Le ultime previsioni meteo sembrano anticipare un cambiamento di tempo fra Pasqua e pasquetta con l’arrivo di possibili piogge e temporali, e forse mai come quest’anno questa è la speranza di tutti.

Eh sì, perché dovendo trascorrere le feste chiusi in casa, obbligati dalle disposizioni del governo per il contenimento dell’epidemia Covid-19, tutto sommato il brutto tempo potrebbe rendere meno amara la quarantena e soprattutto scoraggiare quelli che saranno comunque tentati di sfidare le regole e i controlli e raggiungere le seconde case o magari gli amici e i parenti da qualche parte.
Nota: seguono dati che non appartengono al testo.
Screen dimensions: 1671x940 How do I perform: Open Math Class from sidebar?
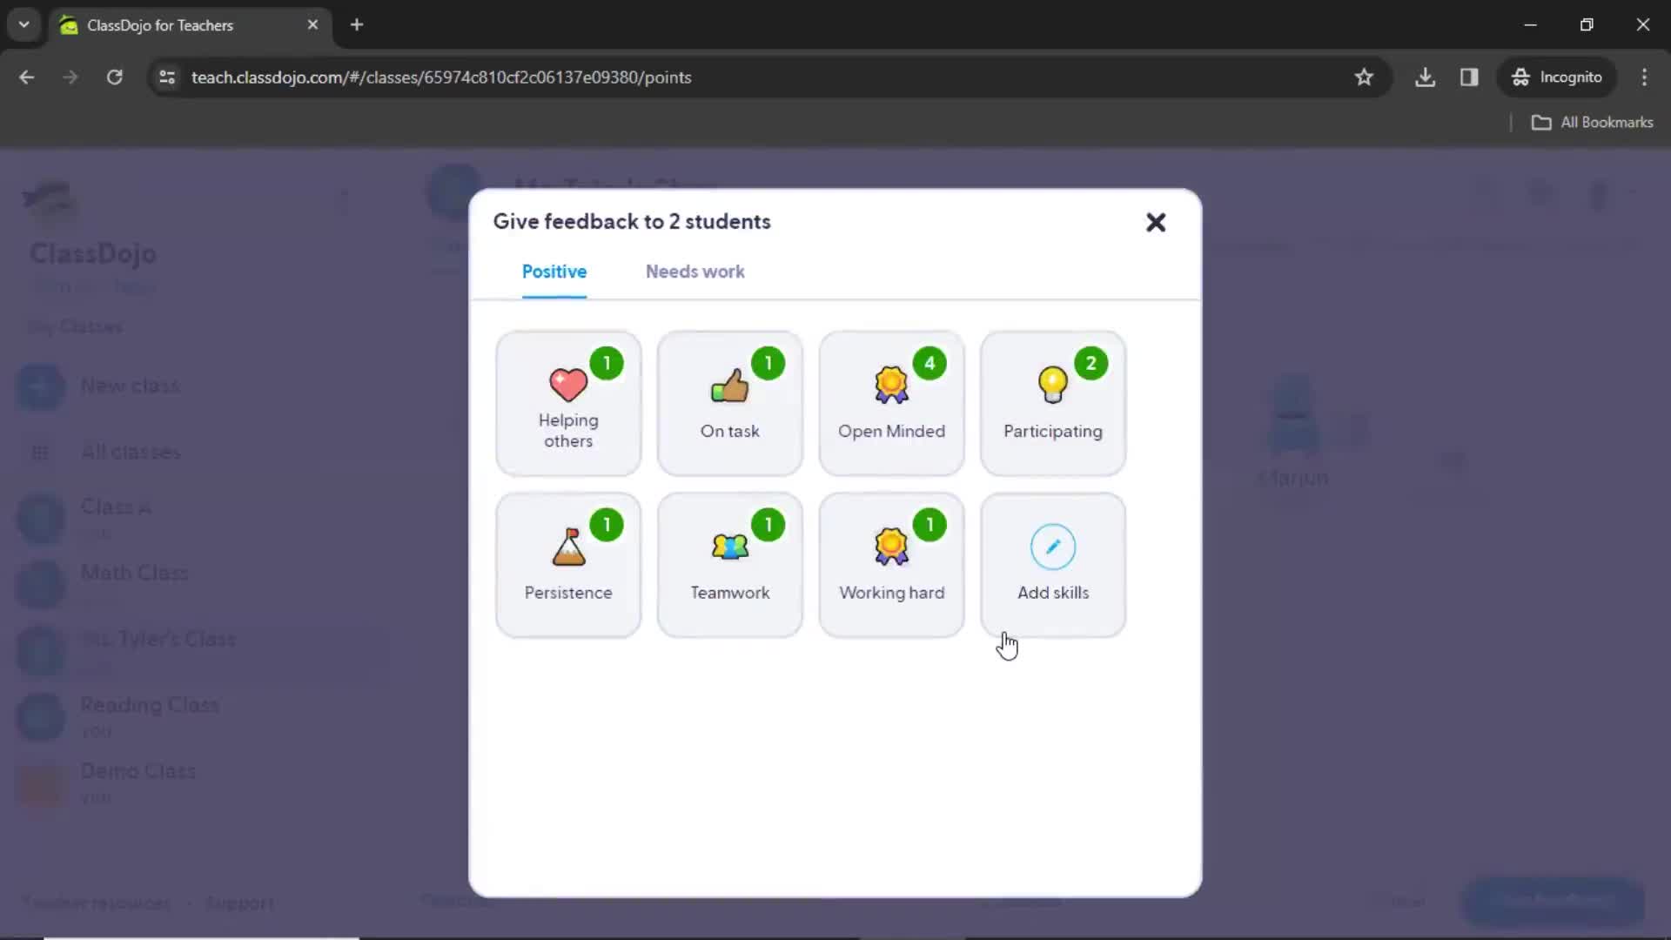tap(132, 572)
Non potendo proprio rinunciare alla pasquetta fuori porta.

Il governo è stato chiaro, non ci saranno sconti per chi violerà l’obbligo di restare in casa e si sposterà senza un motivo più che valido. Il Viminale ha infatti annunciato un incremento dei controlli, soprattutto nelle località di mare dove solitamente a Pasqua c’è l’abitudine di inaugurare la stagione aprendo lecase di vacanza.

I controlli saranno ovviamente a campione ma chi dovesse risultare in viaggio senza una valida ragione sarà sanzionato duramente. Si rischierà fino a 3000 euro di multa, aumentata di un terzo se il fatto è commesso alla guida di un veicolo e del doppio in caso di recidiva. Per chi viola la quarantena, invece, scatta il penale. Attenzione anche a non dichiarare il falso nell’autocertificazione, si rischia il carcere da 1 a 6 anni (ex articolo 495 del Codice penale).
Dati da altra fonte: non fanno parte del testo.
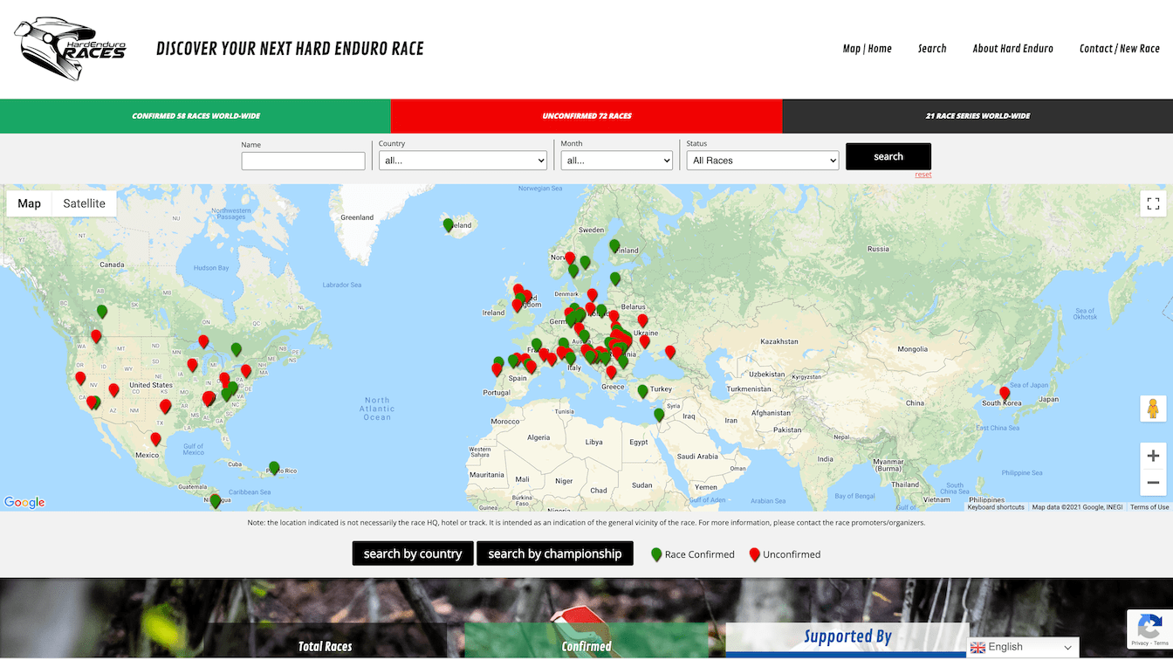Open the Google logo link on map

click(x=24, y=502)
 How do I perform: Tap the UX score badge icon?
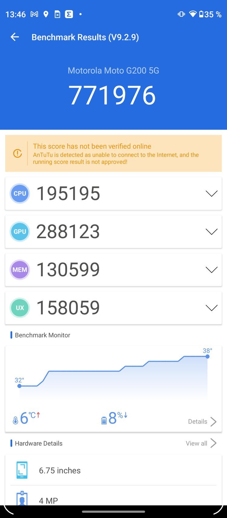point(20,308)
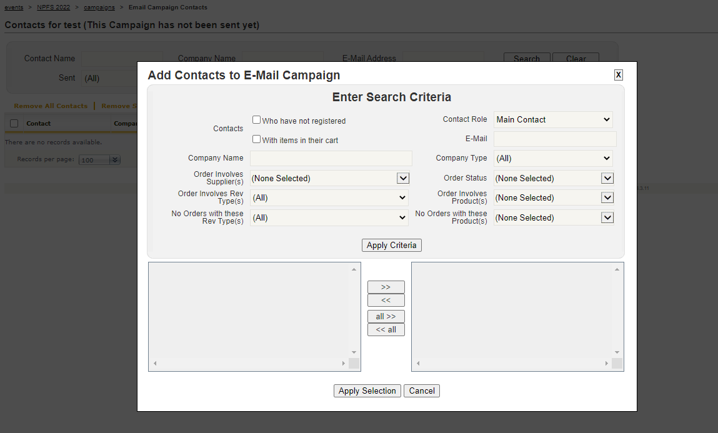Expand the Order Status selection list
The image size is (718, 433).
(x=606, y=178)
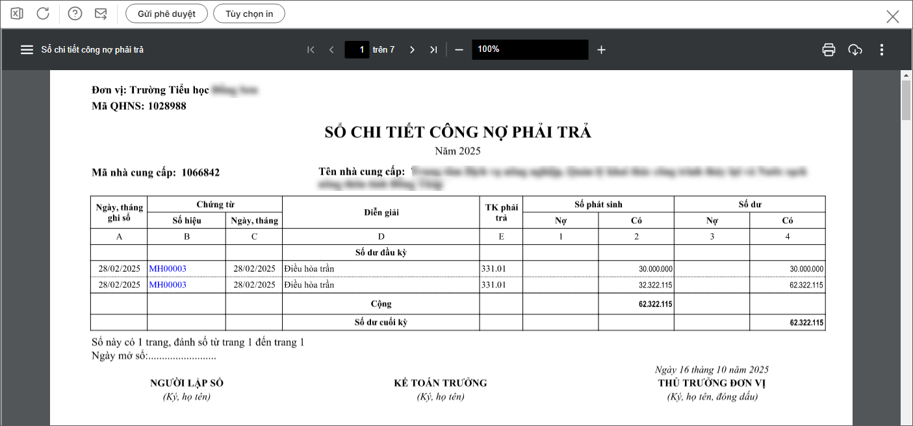Go to the previous page
913x426 pixels.
pos(331,49)
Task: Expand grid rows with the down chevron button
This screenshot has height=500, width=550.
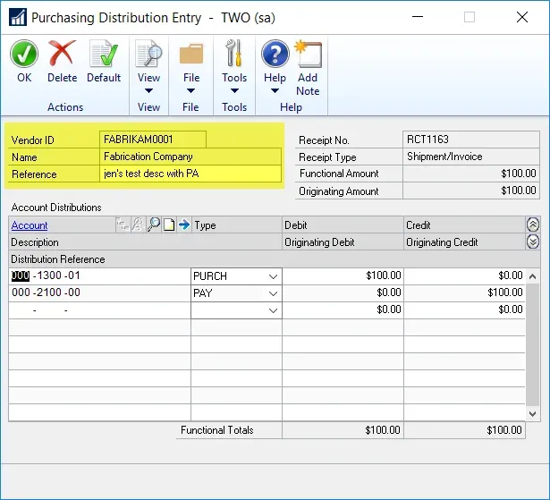Action: 534,242
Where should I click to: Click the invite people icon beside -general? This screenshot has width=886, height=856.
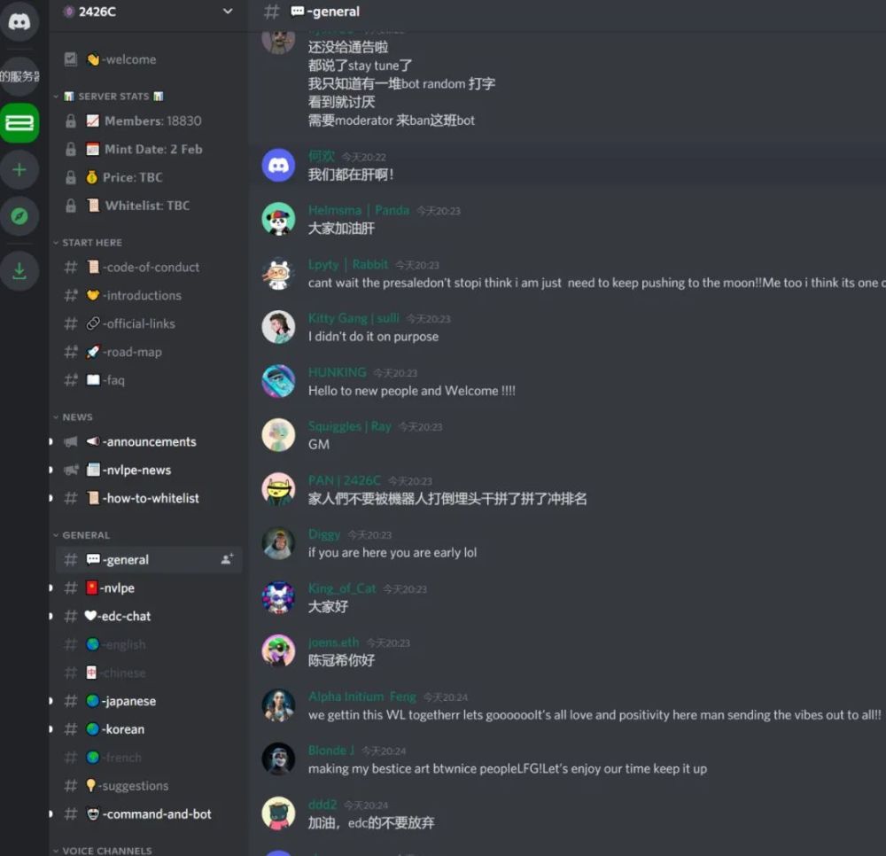(x=227, y=559)
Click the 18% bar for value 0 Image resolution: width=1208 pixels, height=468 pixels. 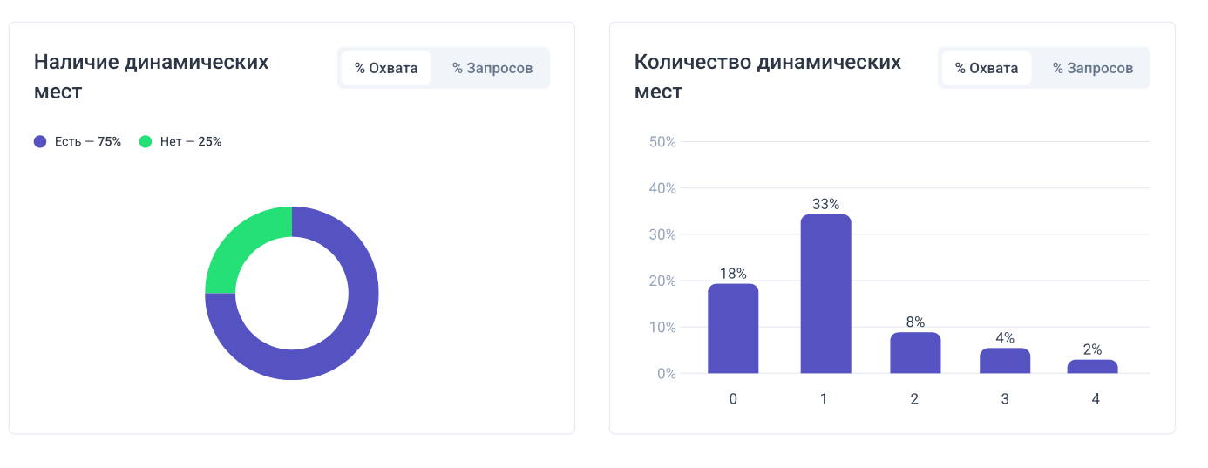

Infatti, nonostante il regime sanzionatorio, sono molti gli italiani che con una scusa o un’altra si fanno trovare in giro senza valido motivo, complice anche una comunicazione che negli ultimi giorni è tornata rassicurante, in virtù del calo dei contagi. Così qualcuno, fortunatamente sempre una minoranza della popolazione, ha come sentitoil pericolo alle spalle, al punto da permettersi di uscire anche più volte al giorno e senza giustificazioni plausibili.

L’ultimo bilancio parla di 11022 sanzioni amministrative, 47 denunce per autocertificazione falsa e 25 per violazione dell’obbligo di quarantena (come riporta il sito ufficiale del Ministero dell’Interno). Soprattutto nell’ultimo weekend si è raggiunto un picco di trasgressioni, anche da parte di persone positive al Covid-19.

L’arrivo della primavera e il weekend di Pasqua e pasquetta fanno prevedere un temutissimo esodo di persone, specie quelli che possiedono seconde case al mare, in montagna o in campagna. Da qui quindi la decisione di aumentare i controlli e di praticare la tolleranza zero contro chi sarà beccato ad infrangere le regole. Sperando che pure il tempo intervenga a dare una mano.